OAO Sberbank (SBER), the holder of almost half of Russians’ bank savings, plans to cut 30,000 workers and close more than 3,600 branches over the next five years to boost profitability as loan growth slows.
The measures should help eastern Europe’s largest lender double profit and assets by the end of 2018, according to company documents handed out to reporters in Moscow before a presentation by Chief Executive Officer Herman Gref.
President Vladimir Putin is urging the country’s largest state-run companies to improve efficiencies by cutting costs and workers after six quarters of slowing economic growth in the world’s biggest energy supplier. Sberbank, which currently has about 250,000 employees and 18,400 branches, doesn’t plan any acquisitions in the coming years, according to Gref.
“Sberbank’s strategy is very ambitious and aggressive,” Mark Rubinstein, head of research at IFC Metropol, said by phone from Moscow. “They’re forecasting really high profit growth. They plan to boost their effectiveness while cutting costs. This will lift shares.”
Sberbank extended gains after Gref’s comments, rising 2.4 percent to 104.20 rubles at 6 p.m. in Moscow. The lender’s stock has surged about 12 percent this year, outpacing the Micex Index’s 1.7 percent advance.

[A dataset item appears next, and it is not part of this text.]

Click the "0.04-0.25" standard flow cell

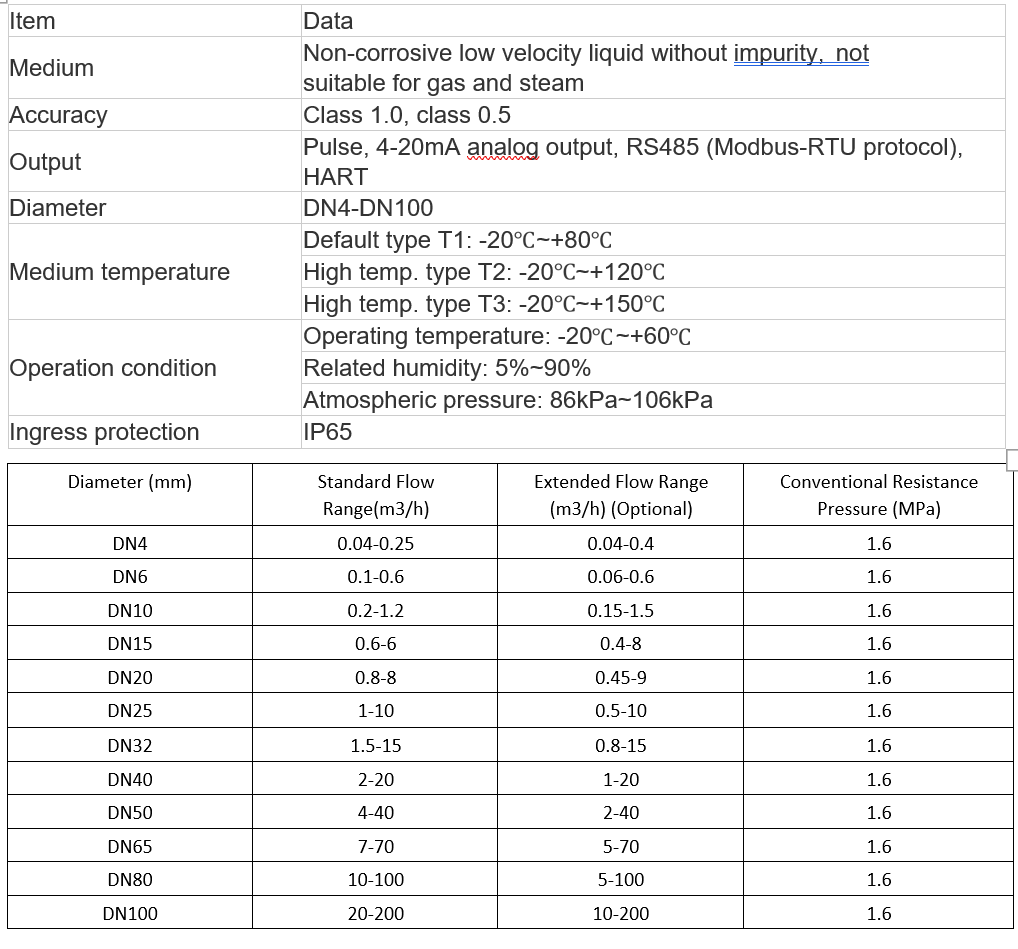coord(375,544)
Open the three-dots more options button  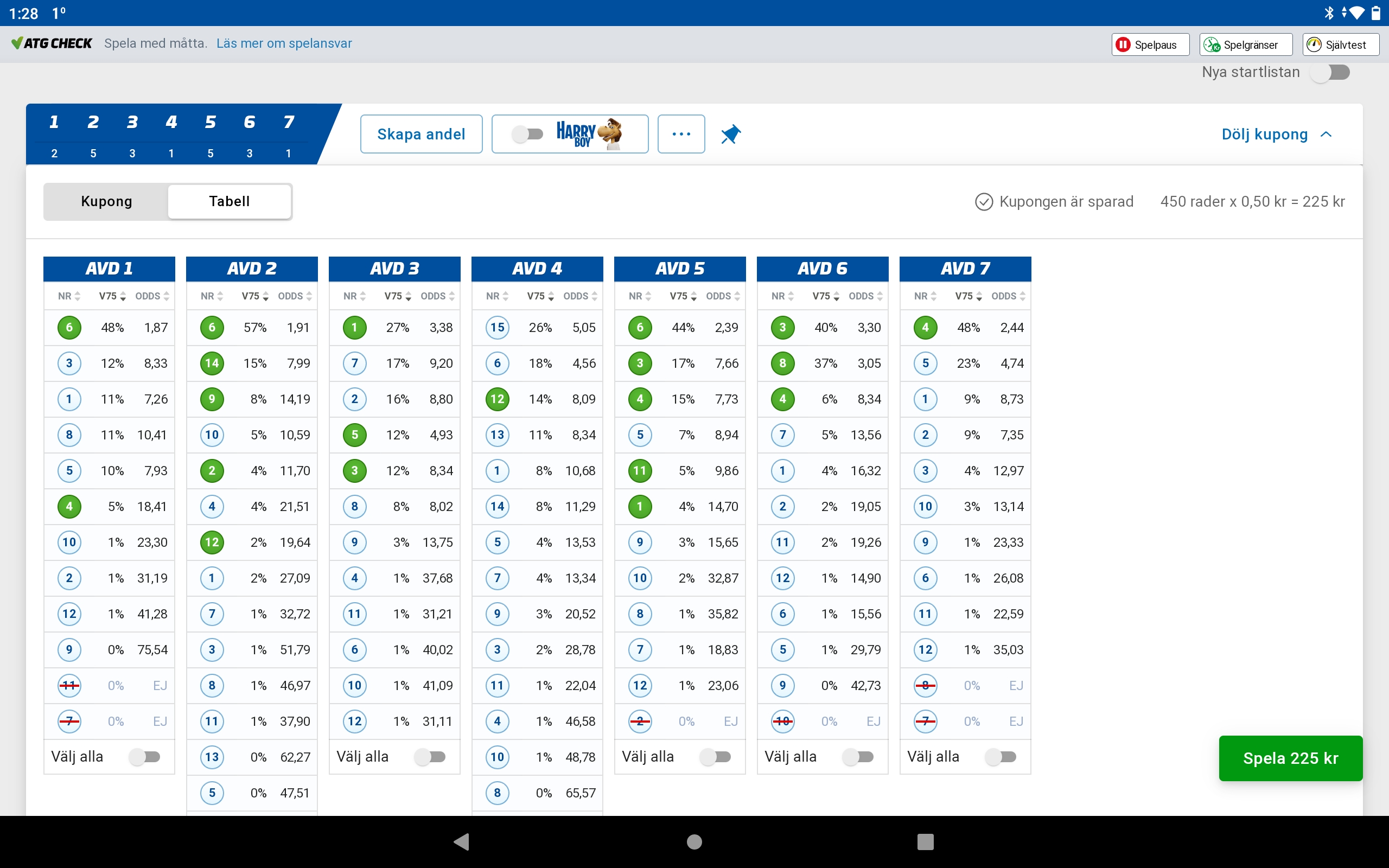(681, 135)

The former Soviet savings bank has been transformed under Gref, who was once Putin’s economy minister. It held about 46 percent of the nation’s deposits last year, according to Deposit Insurance Agency data, and has diversified into investment banking and asset management and expanded with acquisitions in Eastern Europe and Turkey.
Sberbank bought Troika Dialog, Moscow’s oldest brokerage, in January 2012 for $1 billion and set up a consumer finance unit last year with BNP Paribas SA.
“Sberbank is present in 22 countries,” Gref said in the presentation on the company’s website. “We have demonstrated that not only Russian commodity companies can be major participants in the world market.”
Gref today reiterated Sberbank’s estimate that net income in 2013 will be 370 billion rubles ($11.3 billion). Profit under Russian accounting standards rose 7.5 percent in the first 10 months of the year from the same period last year, Sberbank said on Nov. 8.
The bank sees corporate loan growth slowing to a range between 18 percent to 20 percent in 2014, and then to 13 percent to 15 percent by 2018, according to the presentation. Retail lending growth will slow to 22 percent to 25 percent next year and to 12 percent to 15 percent by 2018, it said.
Weak economic growth in Russia over the next five years, increased competition, the growing cost of attracting customer financing, tighter bank regulation and credit-market risks are some of the challenges facing Sberbank, the presentation said.
“The new targets match the adjusted expectations and are consistent with the more muted macro outlook for Russia,” VTB Capital analyst Svetlana Aslanova wrote in an e-mailed report.